=== EXTRACT ===

I've posted previously about Oakwood Worldwide and a possible link with the CIA , and their partnership with the Marriott International who work with the Clintons in Haiti, and their real estate portfolio which includes properties within walking distance of Comet Ping Pong .
So, delving further. I've seen a list of people who have died at the Oakwood Apartments but for the moment, I can't find the link. Rick James is one of those stars that also met his end here.
The complex is described as : http://www.seeing-stars.com/Hotels/Oakwood.shtml
The Oakwood had once been called "the largest singles complex on earth,"

=== RECORD SET ===

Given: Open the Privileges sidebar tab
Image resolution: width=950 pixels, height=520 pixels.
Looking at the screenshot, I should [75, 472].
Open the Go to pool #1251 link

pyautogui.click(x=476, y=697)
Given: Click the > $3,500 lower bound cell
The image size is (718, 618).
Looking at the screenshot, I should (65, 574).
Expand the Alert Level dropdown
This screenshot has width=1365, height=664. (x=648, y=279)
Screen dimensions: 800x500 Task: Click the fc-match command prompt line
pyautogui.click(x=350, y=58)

===
=== RECORD SET ===

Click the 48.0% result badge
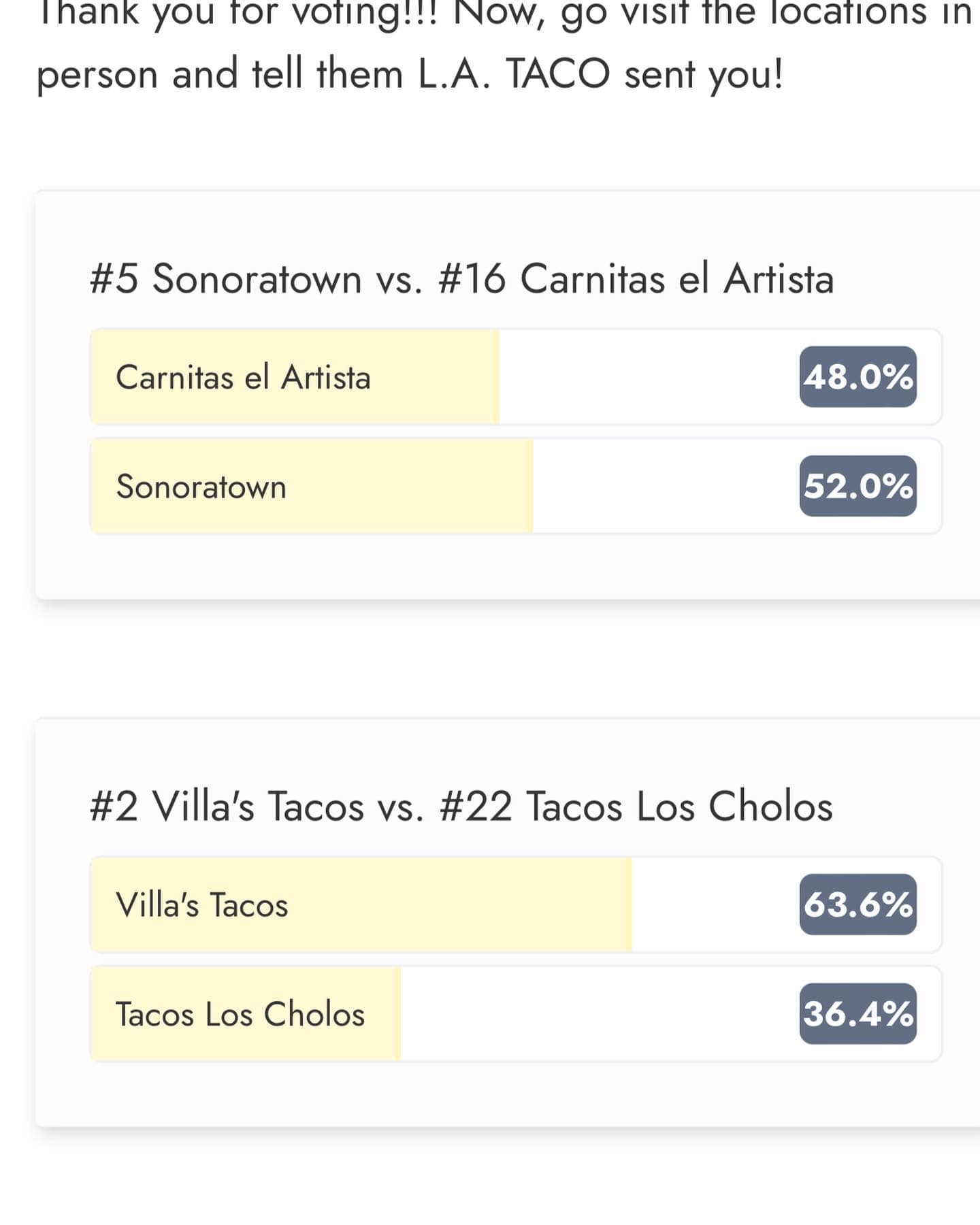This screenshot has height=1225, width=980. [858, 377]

===

WRITTEN INSTRUCTION:
Please carry on the post about the Oakwood Apartments from where it stops.

TASK OUTPUT:
http://ew.com/article/2012/05/11/oakwood-apartments-michelle-williams-wuz-here/
Oakwood Worldwide is a corporate housing giant with 25,000 temporary-living locations throughout the world. The Toluca Hills outpost, perched on a hill between Hollywood and Burbank, was never intended to be a destination for aspiring child stars. When Oakwood’s activities director, Rosie Forti — a 64-year-old former seamstress with bad knees and a dramatic swoosh of white across her short black hair — first joined the company back in 1973, her job was to amuse a population of swinging singles. ”It was just a free-for-all,” recalls senior property manager Brett Hughett. That changed in 1988, when the Fair Housing Act added an amendment that made it illegal to deny housing to families with children.
It was a place for swingers: Oakwood Shedding Old Swinging Image
What clinched Oakwood's early reputation as "swinging singles central" was the fact that it was built by R&B Enterprises, a California company that was well-known in the Los Angeles area for its adults-only apartment developments -- and some of the adults-only games the tenants were said to play. Thus, Oakwood's reputation was assured before the first brick was in place.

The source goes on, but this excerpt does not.